Tawun adalah sebuah dusun yang jaraknya lumayan jauh dari kota kecamatan Bangilan, letaknya berada di sebelah utara dari peta wilayah yang juga menjadi daerah perbatasan kecamatan Bangilan dengan kecamatan dibagian utara, yaitu wilayah kecamatan Kerek. Dusun Tawun ini secara geografis relatif berada di tengah-tengah hutan.  Walau jalan menuju lokasi dusun Tawun sudah beraspal dan cukup bagus, karena memang hampir semua jalan raya di kabupaten Tuban sudah terakses dengan baik.

Kegiatan Ngabuburead yang dilaksanakan Komunitas Kali Kening kali ini tergolong unik dan menarik, selain mengadakan agenda literasi seperti biasanya, agenda kali ini juga menyertakan kegiatan out bond bercengkrama dengan kerbau. Bagi saya ini adalah terobosan yang luar biasa, selain memprofokasi untuk membaca dan menulis Kali Kening juga mengajak anggotanya untuk melek lingkungan dengan cara melihat binatang kerbau yang mungkin sudah jarang ditemui. Di wilayah Bangilan sendiri tidak semua desa penduduknya beternak kerbau, kalau sapi bisa dipastikan disemua desa yang ada di Bangilan pasti  memiliki.


Tentang beternak kerbau ada hal unik yang dilakukan oleh penduduk desa Tawun. Jika biasanya peternak ternak sapi, kambing dan kerbau membuat kandang di sekitar rumah, hal ini tidak berlaku bagi para peternak kerbau yang ada di duwun Tawun. Warga Tawun yang memiliki kerbau membuat kandang di tepi-tepi hutan yan jauh dari perumahan penduduk. Kerbau-kerbau itu hanya dibuatkan kandang berupa kalangan terbuka tanpa atap yang hanya di pagari bambu ala kadarnya. Dan yang ajaib kerbau itu setelah pagi hingga sore hari digembalakan di dalam hutan, kerbau dikandangkan kemudian ditinggal pulang oleh pemiliknya tanpa dijaga.

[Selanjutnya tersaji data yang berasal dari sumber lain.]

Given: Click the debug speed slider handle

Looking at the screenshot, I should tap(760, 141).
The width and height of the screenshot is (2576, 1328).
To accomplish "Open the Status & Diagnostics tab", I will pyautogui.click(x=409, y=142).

Mendengar cerita itu dari Mas Suliswanto saya kaget, “Lho apakah tidak takut kerbaunya dicuri orang? tanya saya. Eh, ternyata hal demikian itu sudah biasa dilakukan oleh warga, dan nyatanya dari zaman dahulu hingga sekarang tradisi membiarkan kerbau di tepi hutan tanpa penjaga adalah hal yang lumrah dan biasa. Memang hal yang sedemikian sudah menjadi tradisi yang turun temurun di tengah masyarakat dusun Tawun dan sekitarnya. Adat tradisi yang luar biasa, kearifan lokal yang sedemikian yang telah mengakar  dalam perilaku masyarakat perlu diketahui dijaga dan dilestarikan oleh generasi selanjutnya. Dan tentunya perilaku baik dari masyarakat Tawun ini bisa menjadi contoh dan inspirasi bagi masyarakat Indonesia di manapun berada.

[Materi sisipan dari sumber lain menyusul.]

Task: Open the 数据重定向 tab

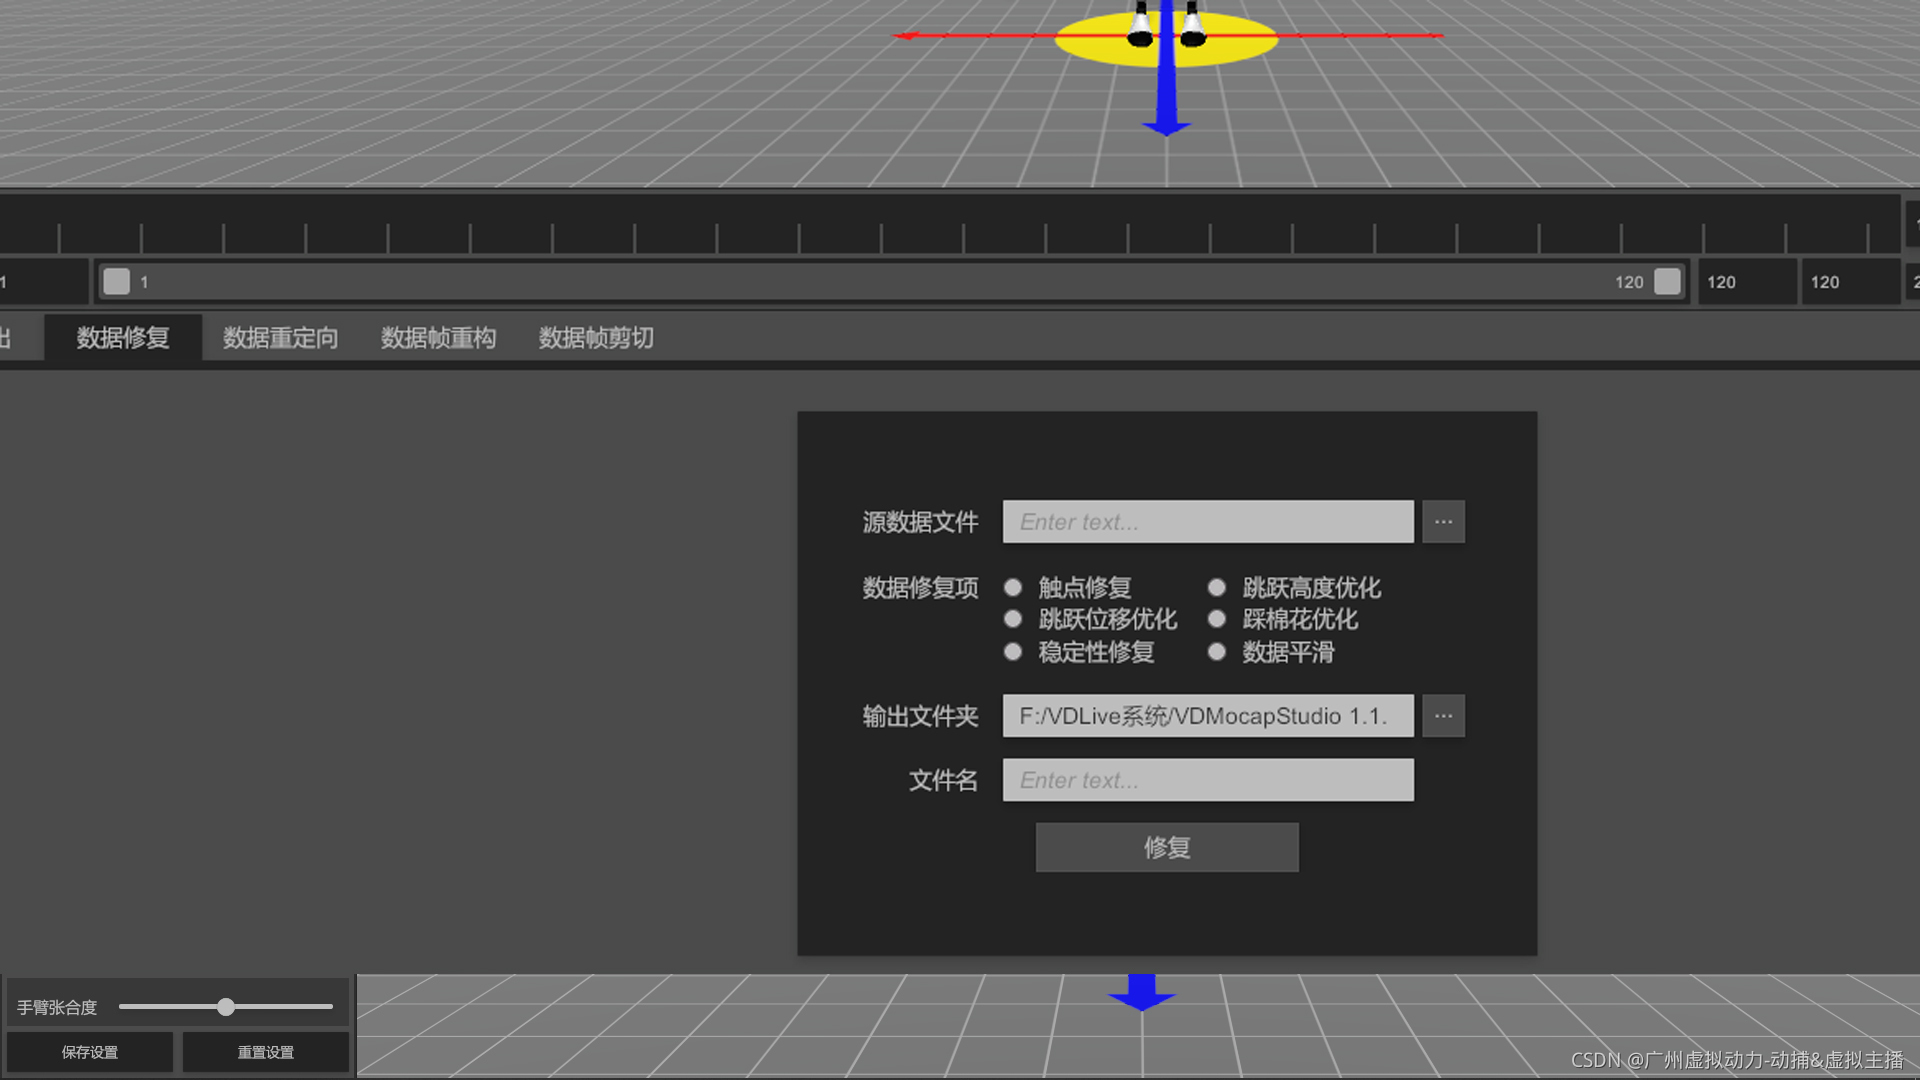Action: [280, 338]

Saya cukup gembira dengan kegiatan sore kemarin, dan tentunya teman-teman Kali Kening juga, melihat kerbau dari dekat adalah hal yang membahagiakan, apalagi saya sempat berusaha menaklukkan kerbau untuk saya naiki punggungnya. Saya jadi teringat sosok Joko Tingkir yang dengan gagah berani menaklukkan kerbau yang sedang mengamuk kesetanan, wah, saya sebenarnya juga sempat ngeri jika membayangkan kerbau yang akan saya naiki mengamuk. Apalagi tanduk kerbaunya cukup besar dan runcing.

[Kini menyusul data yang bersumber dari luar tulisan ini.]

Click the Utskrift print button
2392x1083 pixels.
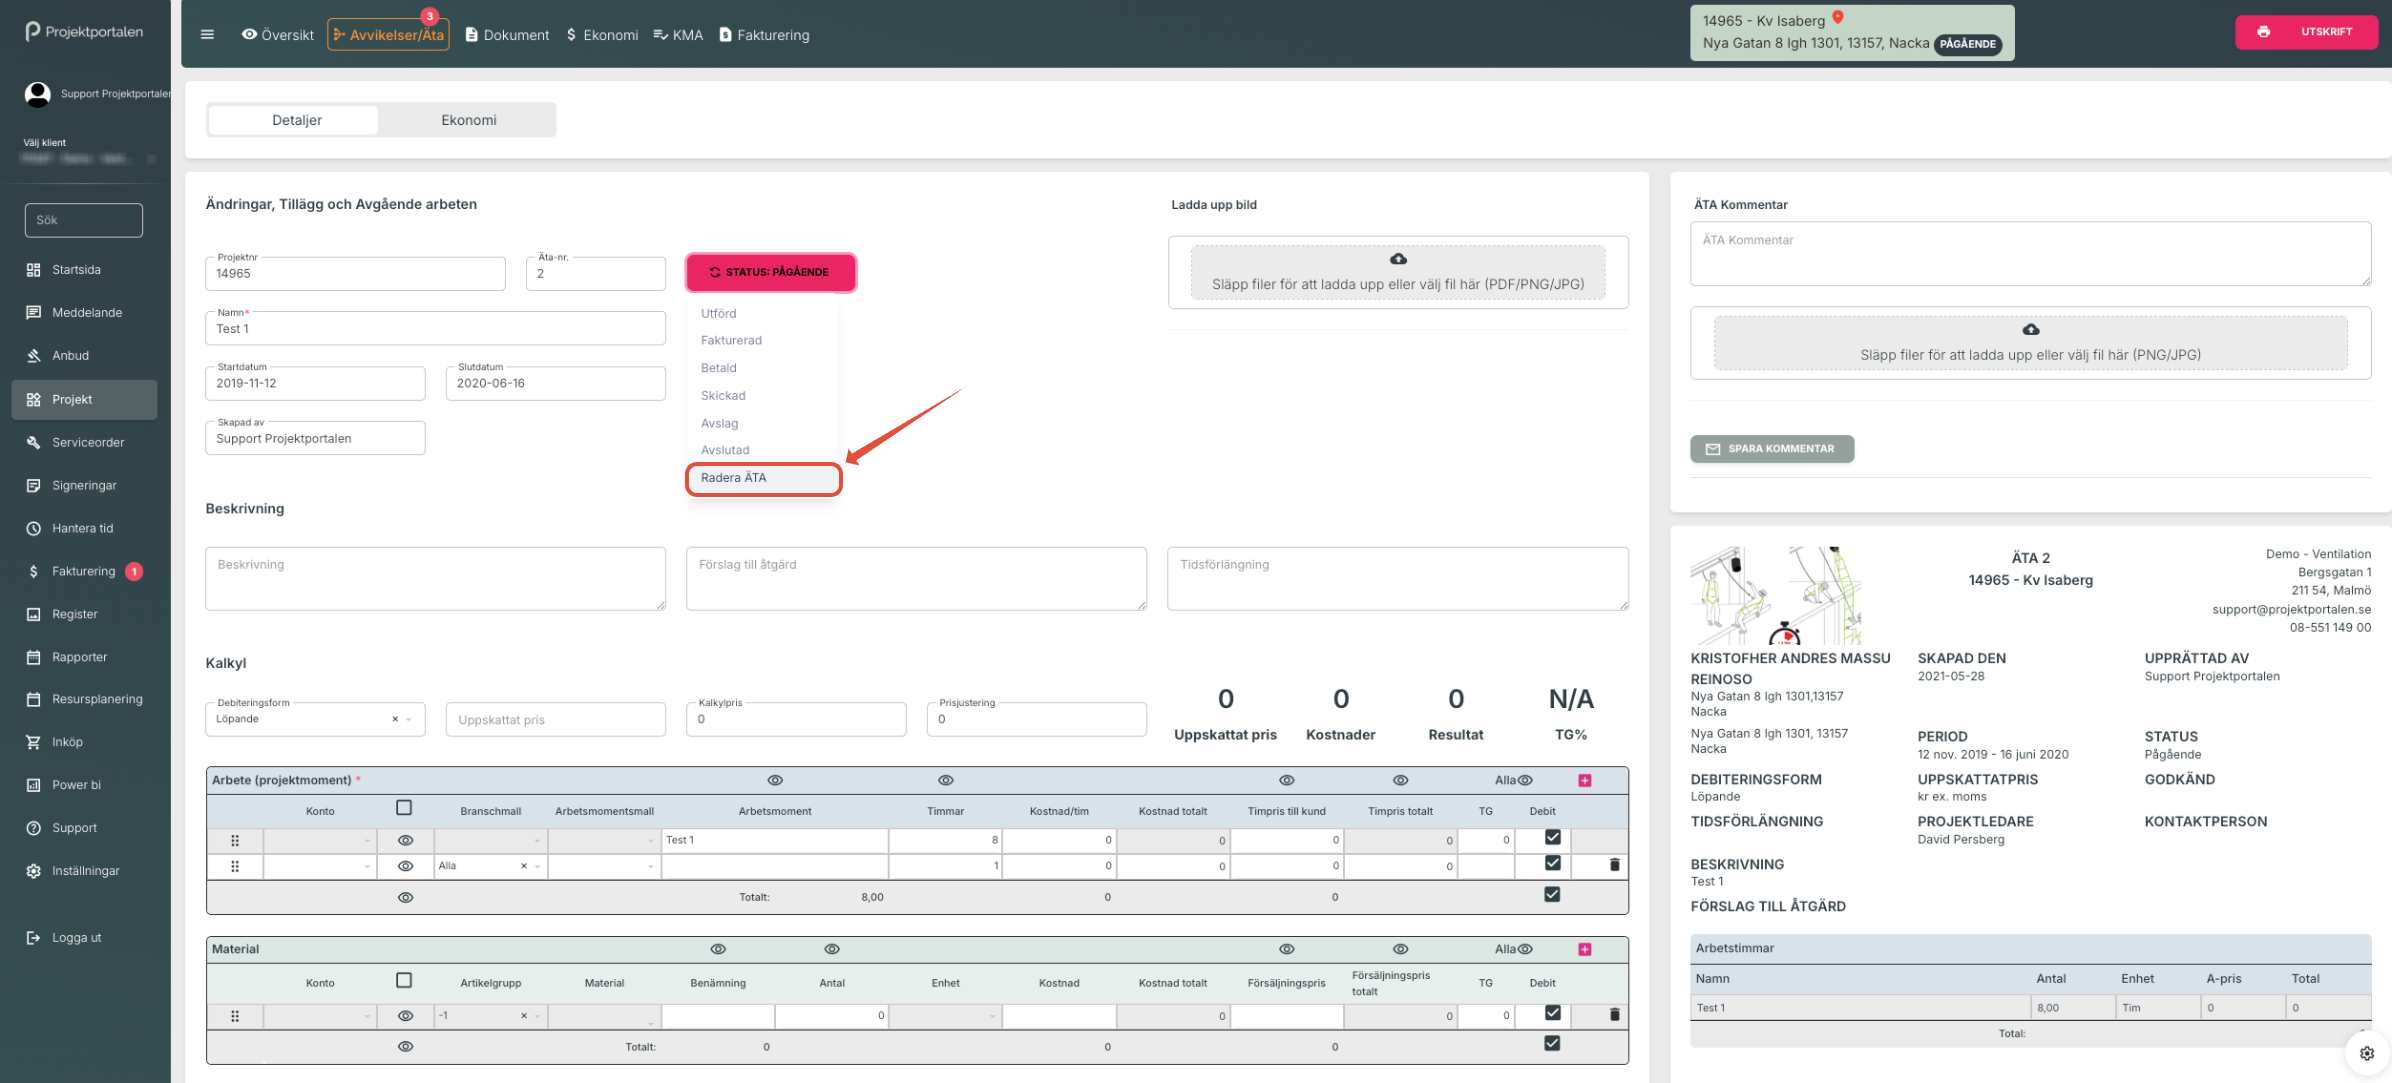click(2306, 32)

Tidak mudah ternyata baru ketemu dan baru kenal dengan kerbau lalu dengan enaknya kita menaiki punggungnya. Saya harus cukup sabar melakukan pendekatan dengan cara mengelusnya perlahan, kemudian saya mencoba berkali-kali untuk menaiki kerbau itu, walau agak susah namun woww!!! akhirnya saya bisa juga berada di punggung banteng jinak, walau hanya beberapa menit saja, ya beberapa menit, karena kemudian saya dilempar dari punggungnya, walau hitungan menit tapi hal ini cukup membuat saya bahagia.

Dalam hitungan menit di punggung kerbau saya berfikir, saumpama naik kerbau dijadikan sebuah festival dan rangkaian rekreasi kayaknya bagus dan unik. Kegiatan ini bisa dilaksanakan satu tahun sekali bersamaan dengan kegiatan bersih desa. Kerbau-kerbau yang akan dinaiki tentu harus kerbau yang sudah terlatih dan biasa ditunggangi biar mereka tidak menyusahkan penumpang, dan saya kira ini bisa. Jika kerbau biasa dinaiki saya rasa kerbau itu cukup jinak dan menyenangkan, sayangnya sekarang ini sudah jarang sekali kerbau yang dinaiki jadi ketika mereka dinaiki mereka kaget dan menyangka kita mengganggu kenyamanannya.

Wah, bagus tidak ya kira-kira destinasi wisata naik kerbau? Jika ada saya tentu akan meluangkan waktu untuk berwisata dengan naik kerbau di pedalaman Tawun. Sungguh mengasyikkan kayaknya. Ayo teman-teman adakah yang mau berwisata naik kerbau? Tawun mungkin bisa mewujudkan impian ini. Sangat menyenangkan sekali rasanya.